# SELECTED PASSAGE start

Guide to spotoroo

The hot spot data, or the Moderate Resolution Imaging Spectroradiometer (MODIS) hot spot data, is usually taken from satellite for burning fire detection. An example of this kind of data is the Himawari-8 Wild Fire product provided by the Japan Aerospace Exploration Agency (JAXA).

This vignette shows you how to cluster satellite hot spots, detect ignition points and reconstruct fire movement using the spotoroo package.

Load the spotoroo package using the library() function.

library(spotoroo)

Data requirements

In order to use the spatiotemporal clustering algorithm provided by the spotoroo package, the satellite hot spot data needs to be stored in a list which have at least three fields: the observed time, the longitude and the latitude.

The observed time needs to be an object inherited from one of these classes:

Date
POSIXlt
POSIXct
numeric

Besides, the longitude and the latitude needs to be in numeric.

Using the built-in dataset hotspots as an example, it is a data.frame with a lon (longitude) numeric column, a lat (latitude) numeric column and a obsTime (observed time) POSIXct column.

str(hotspots)
#> 'data.frame':    1070 obs. of  3 variables:
#>  $ lon    : num  147 146 143 149 142 ...

# SELECTED PASSAGE end
# DATASET EXCERPTS start

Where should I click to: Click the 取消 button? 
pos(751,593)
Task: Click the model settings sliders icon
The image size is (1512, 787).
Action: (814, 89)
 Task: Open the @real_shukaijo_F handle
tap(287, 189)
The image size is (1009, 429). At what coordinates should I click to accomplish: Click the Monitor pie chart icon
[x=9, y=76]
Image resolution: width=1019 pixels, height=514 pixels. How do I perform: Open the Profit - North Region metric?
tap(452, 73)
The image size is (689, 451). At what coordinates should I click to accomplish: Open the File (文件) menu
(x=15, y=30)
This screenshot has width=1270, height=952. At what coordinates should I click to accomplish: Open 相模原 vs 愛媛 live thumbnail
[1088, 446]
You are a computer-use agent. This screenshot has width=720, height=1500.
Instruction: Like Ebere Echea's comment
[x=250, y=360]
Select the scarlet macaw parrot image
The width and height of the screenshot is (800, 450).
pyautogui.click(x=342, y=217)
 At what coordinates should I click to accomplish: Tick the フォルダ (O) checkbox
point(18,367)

# DATASET EXCERPTS end

THINGS TO DO
a: Please format the entries as a JSON list of strings, one string per line and blank lines omitted, starting at the line containing "Task: Click the model settings sliders icon" and ending at the last line of the entries.
b: Resume the spotoroo guide from the point where it stops.

ANSWERS TO THE EXERCISES
a:
[
  "Task: Click the model settings sliders icon",
  "The image size is (1512, 787).",
  "Action: (814, 89)",
  " Task: Open the @real_shukaijo_F handle",
  "tap(287, 189)",
  "The image size is (1009, 429). At what coordinates should I click to accomplish: Click the Monitor pie chart icon",
  "[x=9, y=76]",
  "Image resolution: width=1019 pixels, height=514 pixels. How do I perform: Open the Profit - North Region metric?",
  "tap(452, 73)",
  "The image size is (689, 451). At what coordinates should I click to accomplish: Open the File (文件) menu",
  "(x=15, y=30)",
  "This screenshot has width=1270, height=952. At what coordinates should I click to accomplish: Open 相模原 vs 愛媛 live thumbnail",
  "[1088, 446]",
  "You are a computer-use agent. This screenshot has width=720, height=1500.",
  "Instruction: Like Ebere Echea's comment",
  "[x=250, y=360]",
  "Select the scarlet macaw parrot image",
  "The width and height of the screenshot is (800, 450).",
  "pyautogui.click(x=342, y=217)",
  " At what coordinates should I click to accomplish: Tick the フォルダ (O) checkbox",
  "point(18,367)"
]

b:
#>  $ lat    : num  -37.5 -37.9 -37.8 -37.4 -37.1 ...
#>  $ obsTime: POSIXct, format: "2020-02-01 05:20:00" "2020-01-02 06:30:00" ...

This dataset contains 1070 selected hot spots in Victoria (Australia) during the 2019-2020 Australian bushfire season. More details about this dataset can be found by using the function help(hotspots)

Overview of the hot spot data

A common way to get a better understanding of the hot spot data is to visualize it. This package provides a function plot_vic_map() (package sf needs to be installed) to draw a map of Victoria. It returns a ggplot object, so new layers could be added onto it. Here we use geom_point() to draw red dots for hot spots.

From the map, we observe that there are approximately \(4\) clusters, but we don’t know if they can be further broken down into more clusters. Our goal is to cluster these hot spots into fires in a temporal and spatial manner.

library(ggplot2)
#> Warning: package 'ggplot2' was built under R version 4.2.3

if (requireNamespace("sf", quietly = TRUE)) {
    plot_vic_map() +
    geom_point(data = hotspots, aes(lon, lat), col = "red")
}

If you would like to visualize the hot spots in other areas, you might be able to find the spatial data from the rnaturalearth package and make a similar map using the geom_sf() and ggthemes::theme_map() function. An example is given below.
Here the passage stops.